Chihuahua, Chih., La reciente adquisición de una nueva flotilla vehicular destinada a ministros, con un costo aproximado de 1.7 millones de pesos por unidad, ha generado cuestionamientos en torno al uso de recursos públicos y a la congruencia con los principios de austeridad que demanda la ciudadanía.
El tema cobró mayor relevancia ante el contexto económico actual y la exigencia social de un manejo responsable del gasto gubernamental. Al respecto, el presidente del Congreso del Estado de Chihuahua, Guillermo Ramírez, señaló que los ministros beneficiados con estos vehículos llegaron a sus cargos con el respaldo de un porcentaje reducido del voto ciudadano, lo que ha intensificado el debate sobre la pertinencia de este tipo de compras.
Ramírez expresó que si bien debe respetarse la autonomía de cada uno de los poderes, dicha autonomía también conlleva una responsabilidad clara en materia de transparencia y rendición de cuentas.

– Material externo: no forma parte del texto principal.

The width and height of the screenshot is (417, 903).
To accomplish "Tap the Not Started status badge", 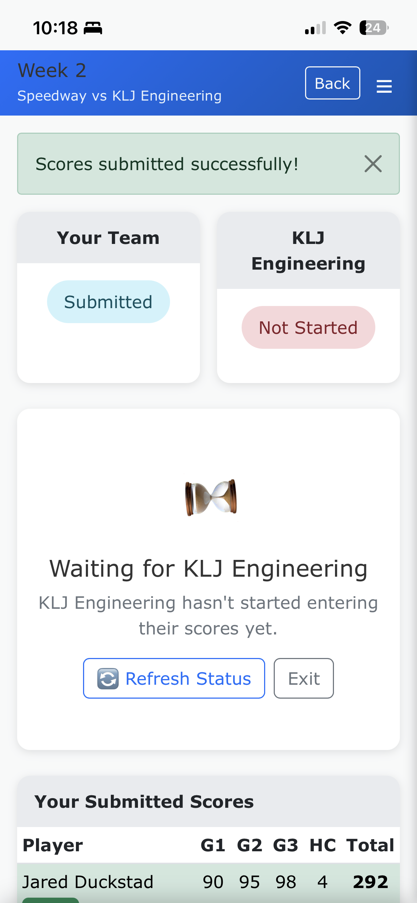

En ese sentido, consideró que cualquier adquisición realizada con recursos públicos debe analizarse cuidadosamente y justificarse en función del beneficio que represente para la sociedad.
El legislador reconoció que desconoce los parámetros específicos bajo los cuales se autorizó la compra de la flotilla vehicular, situación que ha generado dudas respecto a los criterios utilizados para avalar un gasto de tal magnitud.
Finalmente, Guillermo Ramírez subrayó que la ciudadanía y el pueblo mexicano demandan políticas claras de austeridad en el ejercicio del gasto público, por lo que insistió en que decisiones de este tipo deben estar plenamente justificadas y alineadas con el interés público y el uso responsable de los recursos.